====== Passage ======

% Generated by roxygen2: do not edit by hand
% Please edit documentation in R/define_variance_wrapper.R
\name{define_variance_wrapper}
\alias{define_variance_wrapper}
\title{Define a variance estimation wrapper}
\usage{
define_variance_wrapper(
  variance_function,
  reference_id,
  reference_weight,
  default_id = NULL,
  technical_data = NULL,
  technical_param = NULL,
  objects_to_include = NULL
)
}
\arguments{
\item{variance_function}{An R function. It is the methodological workhorse of 
the variance estimation: from a set of arguments including the variables 
of interest (see below), it should return a vector of estimated variances.
See Details.}

\item{reference_id}{A vector containing the ids of all the responding units
of the survey. It can also be an unevaluated expression (enclosed in 
\code{quote()}) to be evaluated within the execution environment of the wrapper.
It is compared with \code{default$id} (see below) to check whether 
some observations are missing in the survey file. The matrix of variables 
of interest passed on to \code{variance_function} has \code{reference_id} 
as rownames and is ordered according to its values.}

\item{reference_weight}{A vector containing the reference weight of the survey. 
It can also be an unevaluated expression (enclosed in \code{quote()}) to 
be evaluated within the execution environment of the wrapper.}

\item{default_id}{A character vector of length 1, the name of the default 
identifying variable in the survey file. It can also be an unevaluated 
expression (enclosed in \code{quote()}) to be evaluated within the survey file.}

\item{technical_data}{A named list of technical data needed to perform 
the variance estimation (e.g. sampling strata, first- or second-order 
probabilities of inclusion, estimated response probabilities, calibration 
variables). Its names should match the names of the corresponding arguments 
in \code{variance_function}.}

\item{technical_param}{A named list of technical parameters used to control 
some aspect of the variance estimation process (e.g. alternative methodology).
Its names should match the names of the corresponding arguments in \code{variance_function}.}

\item{objects_to_include}{(Advanced use) A character vector indicating the name of 
additional R objects to include within the variance wrapper.}
}
\value{
An R function that makes the estimation of variance based on the
  provided variance function easier. Its parameters are: \itemize{ \item
  \code{data}: one or more calls to a statistic wrapper (e.g. \code{total()},
  \code{mean()}, \code{ratio()}). See examples and
  \code{\link[=standard_statistic_wrapper]{standard statistic wrappers}}) and
  \code{\link[=standard_statistic_wrapper]{standard statistic wrappers}})

====== Supplied data ======

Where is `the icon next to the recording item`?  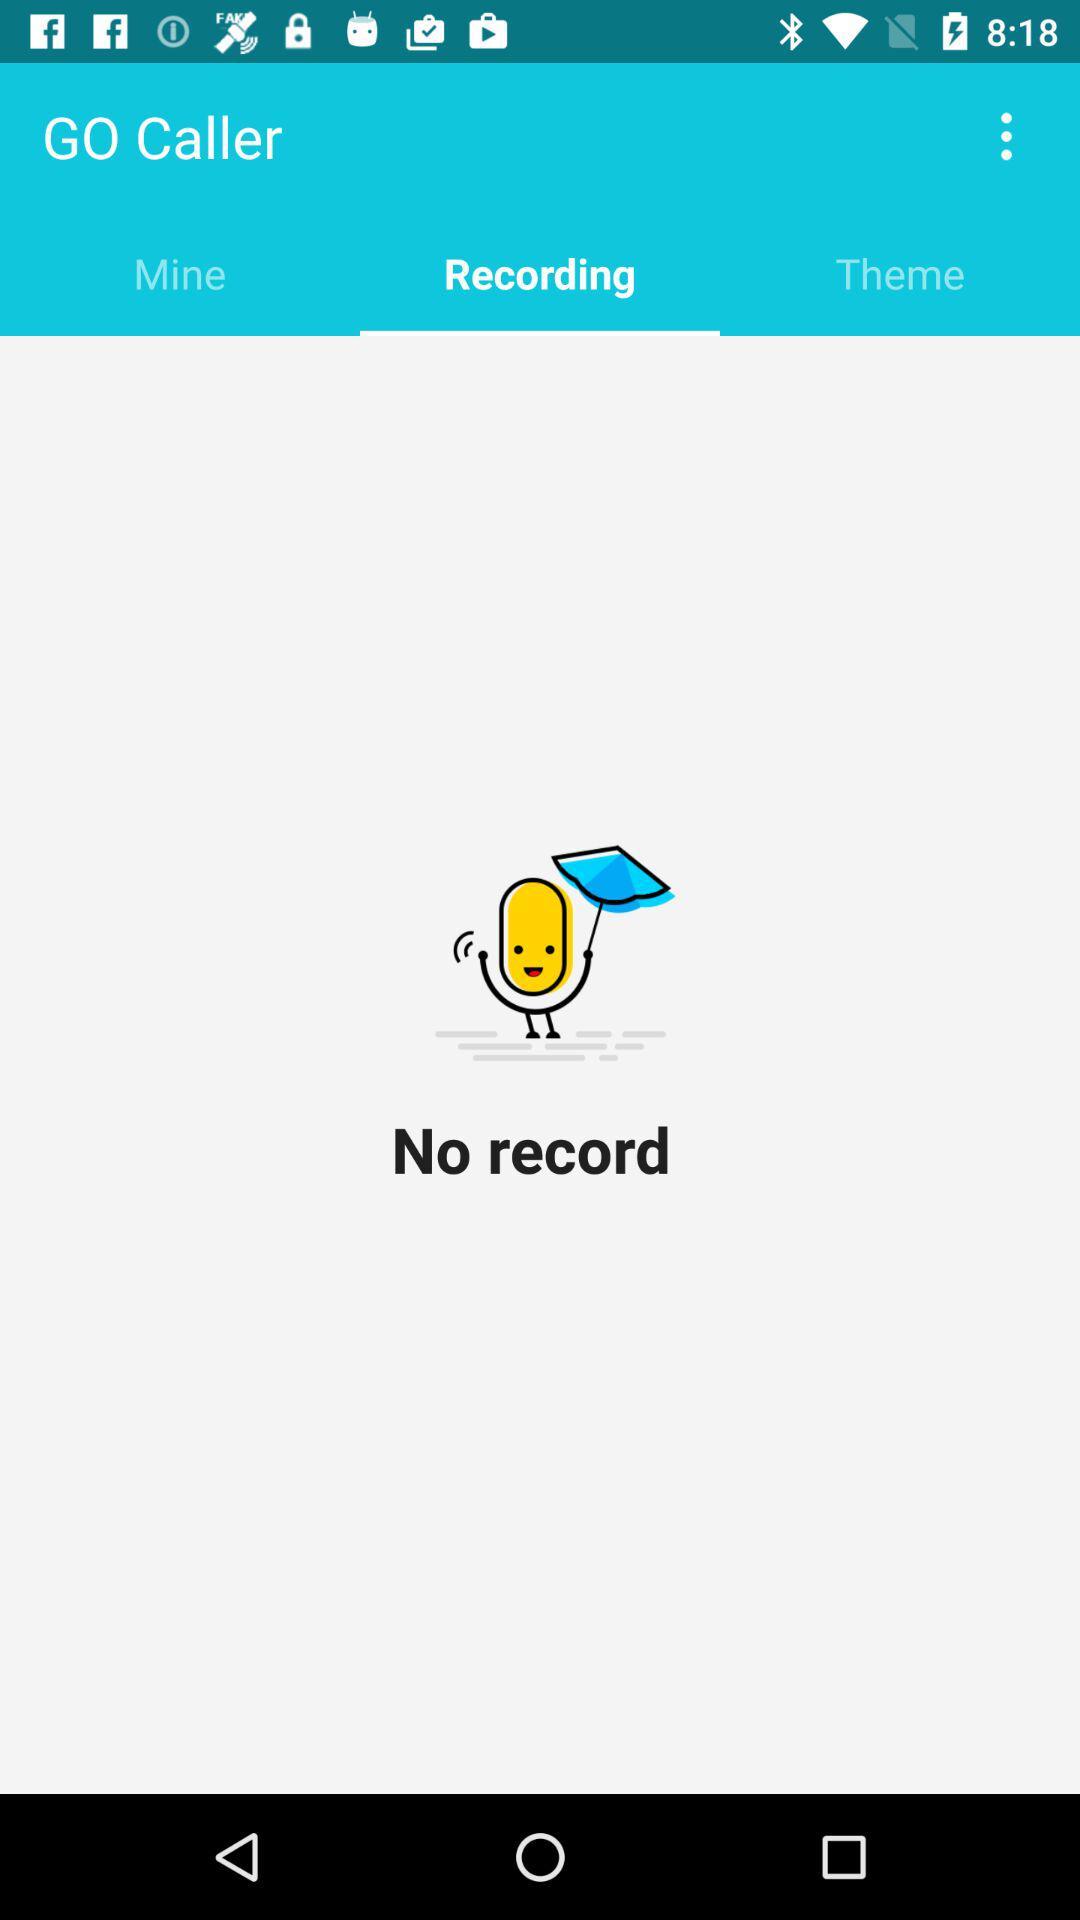 the icon next to the recording item is located at coordinates (898, 272).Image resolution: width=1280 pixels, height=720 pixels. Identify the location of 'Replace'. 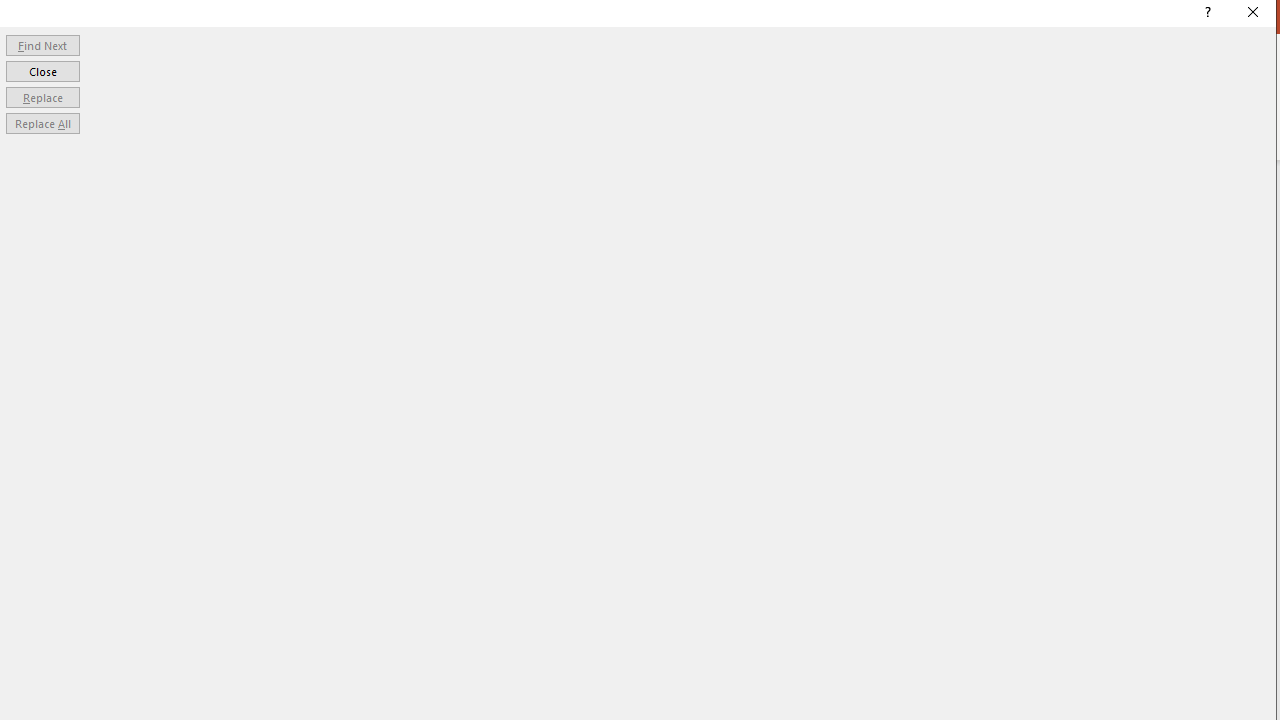
(42, 97).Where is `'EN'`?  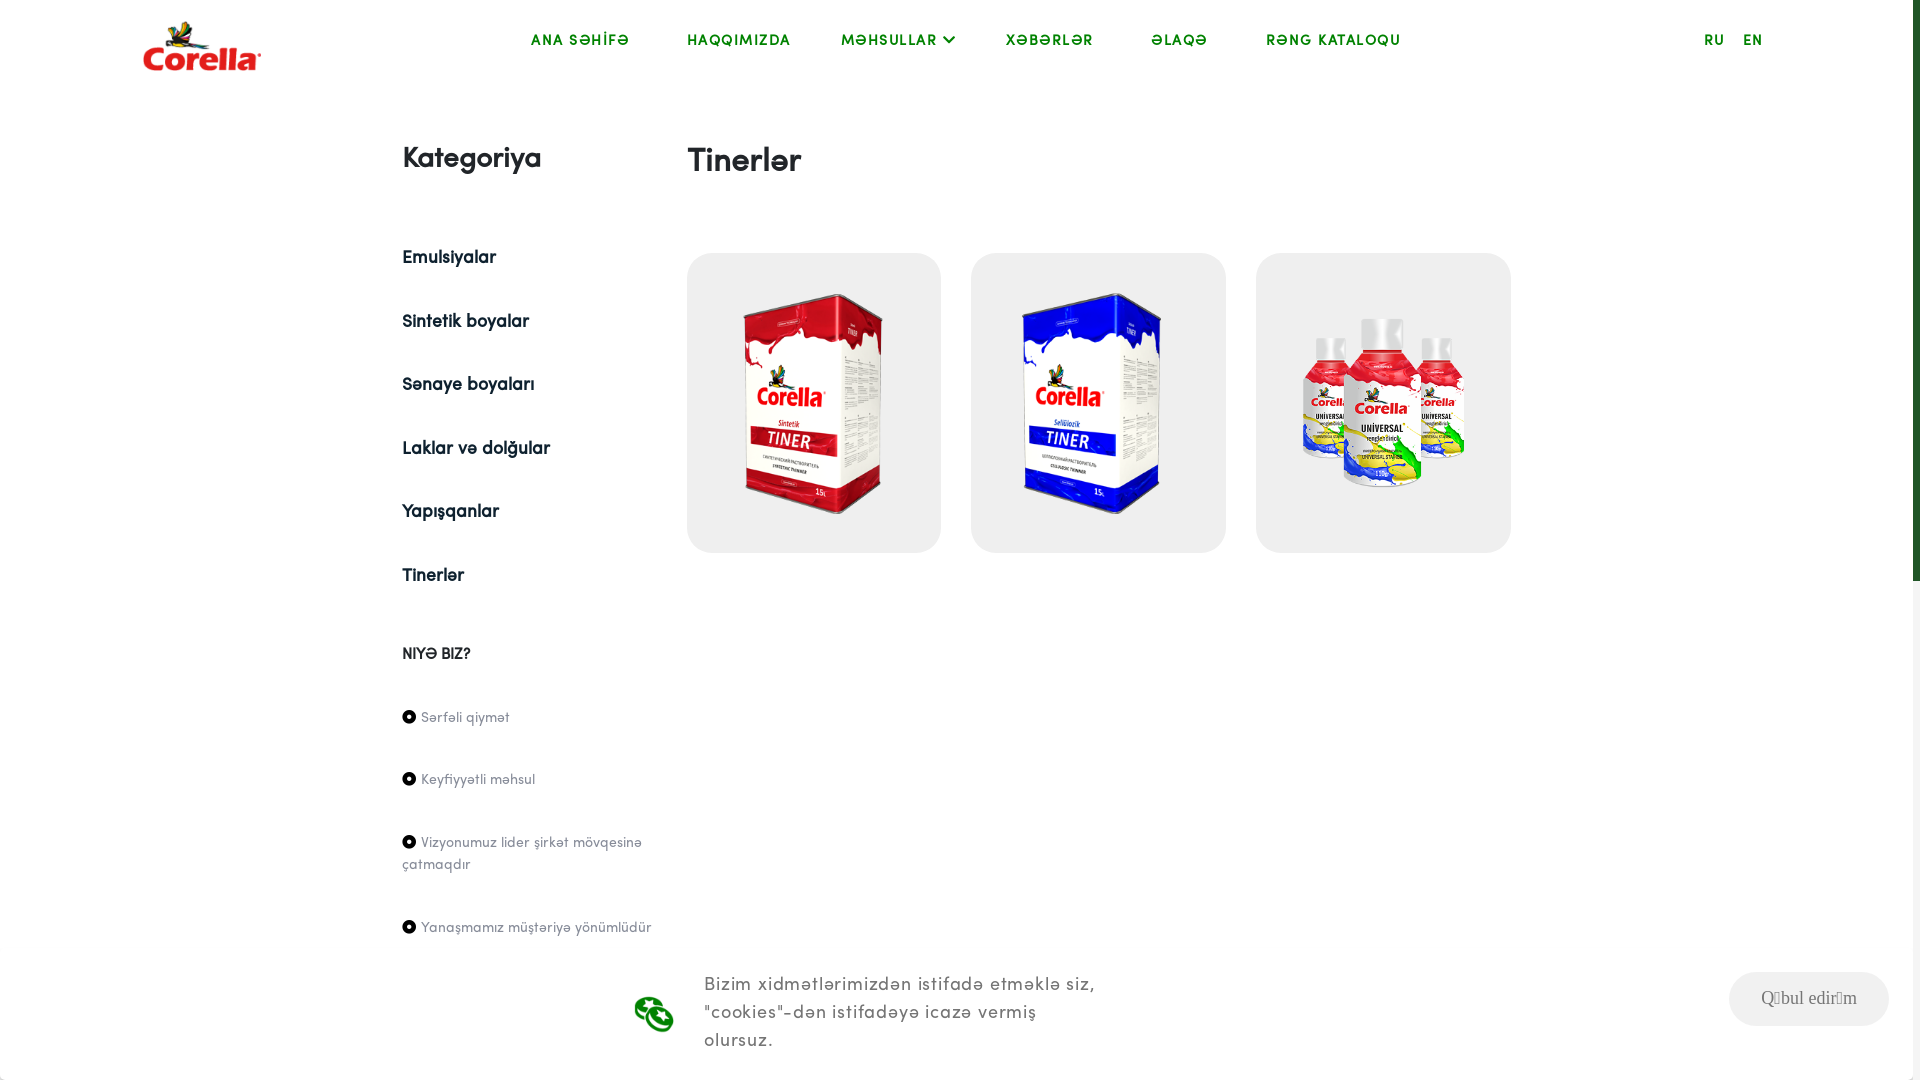 'EN' is located at coordinates (1752, 41).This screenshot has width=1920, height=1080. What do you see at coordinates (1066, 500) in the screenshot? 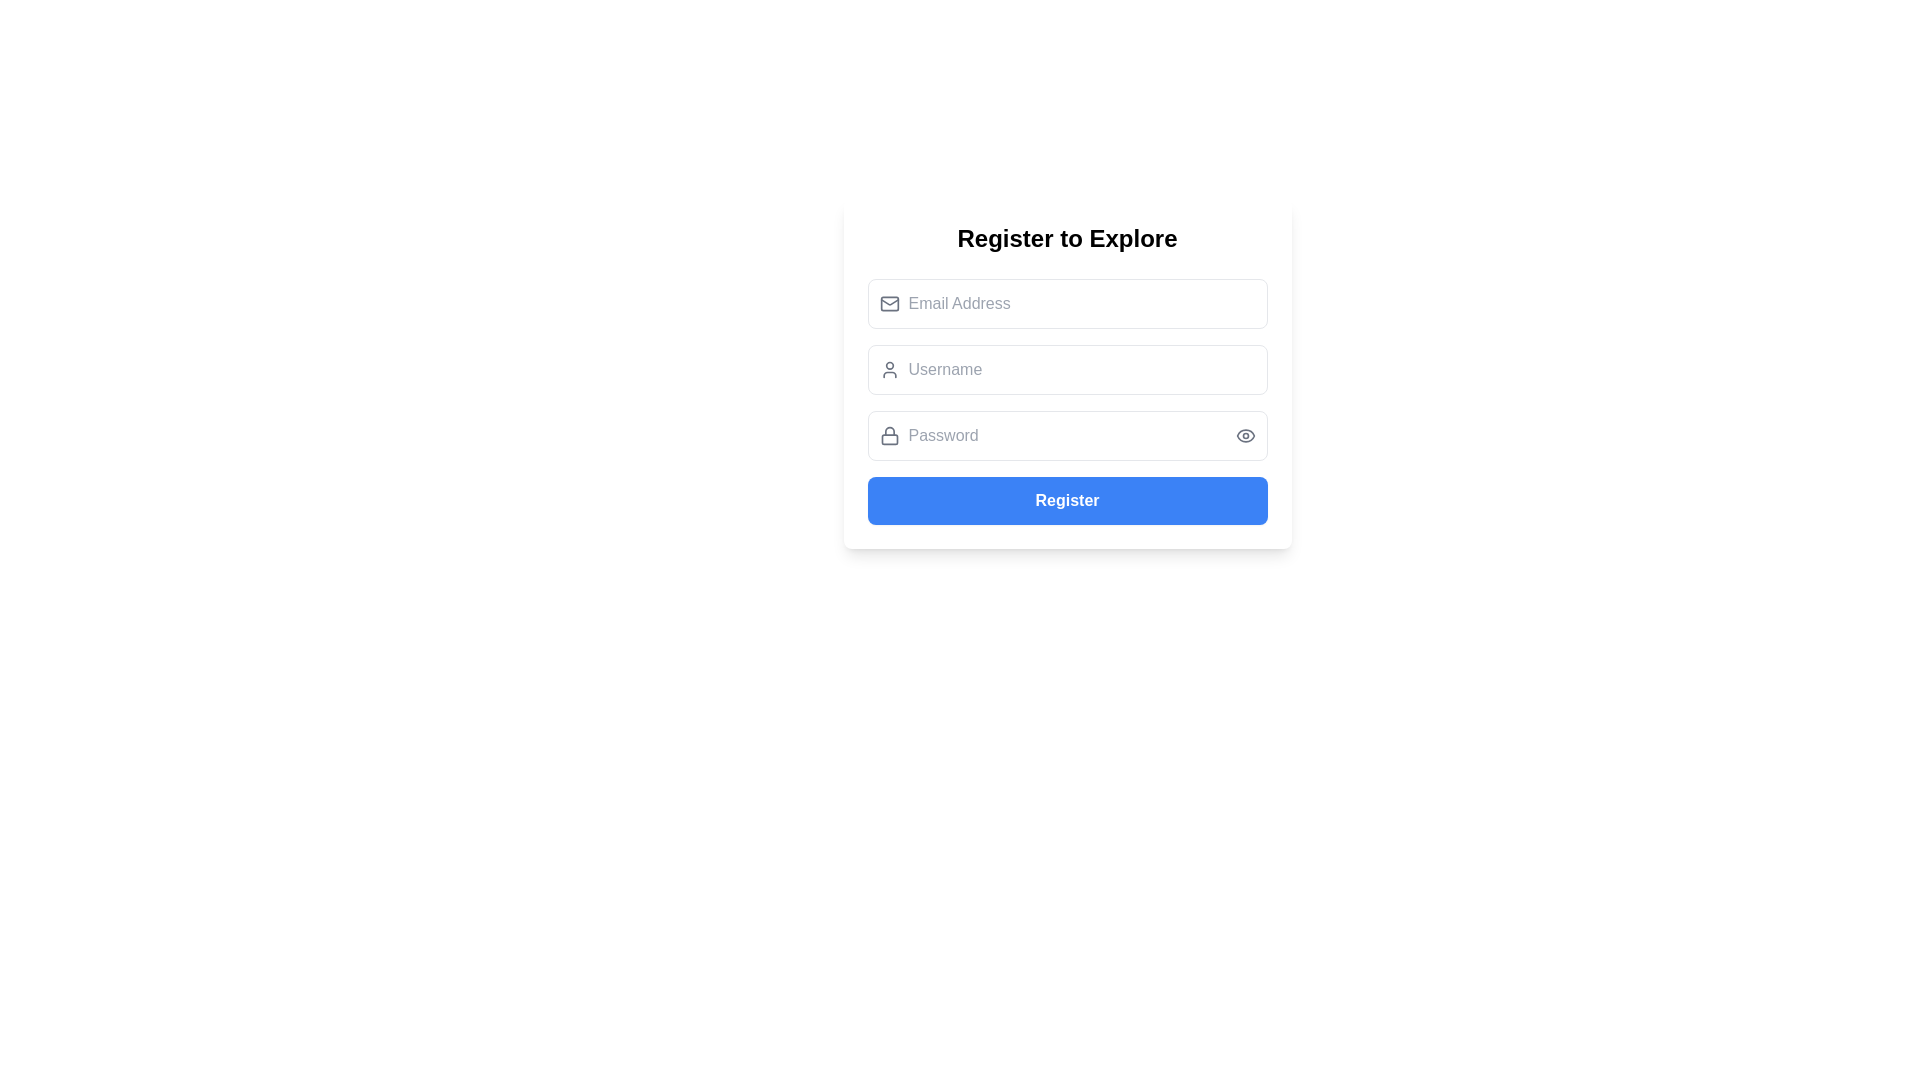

======

## What is asked
1. Return the passage of the define_variance_wrapper documentation from "It is compared" up to and including "weight of the survey.", copied word for word.
2. Answer these questions about the define_variance_wrapper documentation:
(a) What should variance_function return?
(b) What is default_id?
(c) What must the names in technical_data match?
3. Continue the define_variance_wrapper documentation from the point where it stops.

## Answers to the tasks
1.
It is compared with \code{default$id} (see below) to check whether 
some observations are missing in the survey file. The matrix of variables 
of interest passed on to \code{variance_function} has \code{reference_id} 
as rownames and is ordered according to its values.}

\item{reference_weight}{A vector containing the reference weight of the survey.

2.
(a) A vector of estimated variances.
(b) A character vector of length 1, the name of the default identifying variable in the survey file.
(c) The names of the corresponding arguments in variance_function.

3.
  \item \code{where}: a logical vector indicating a domain on which the
  variance estimation is to be performed \item \code{by}: q qualitative
  variable whose levels are used to define domains on which the variance
  estimation is performed \item \code{alpha}: a numeric vector of length 1
  indicating the threshold for confidence interval derivation (\code{0.05} by
  default) \item \code{display}: a logical verctor of length 1 indicating
  whether the result of the estimation should be displayed or not \item
  \code{id}: a character vector of size 1 containing the name of the
  identifying variable in the survey file. Its default value depends on the
  value of \code{default_id} in \code{define_variance_wrapper} \item
  \code{envir}: an environment containing a binding to \code{data}}
}
\description{
Given a variance estimation \emph{function} (specific to a 
  survey), \code{define_variance_wrapper} defines a variance estimation 
  \emph{wrapper} easier to use (e.g. automatic domain estimation, 
  linearization).
}
\details{
Defining variance estimation wrappers is the \strong{key feature} of
  the \code{gustave} package. It is the workhorse of the ready-to-use 
  \code{\link{qvar}} function and should be used directly to handle more complex
  cases (e.g. surveys with several stages or balanced sampling).
  
  Analytical variance estimation is often difficult to carry out by 
  non-specialists owing to the complexity of the underlying sampling 
  and estimation methodology. This complexity yields complex \emph{variance 
  estimation functions} which are most often only used by the sampling expert 
  who actually wrote them. A \emph{variance estimation wrapper} is an 
  intermediate function that is "wrapped around" the (complex) variance 
  estimation function in order to provide the non-specialist with 
  user-friendly features (see examples): \itemize{
  \item calculation of complex statistics (see 
  \code{\link[=standard_statistic_wrapper]{standard statistic wrappers}})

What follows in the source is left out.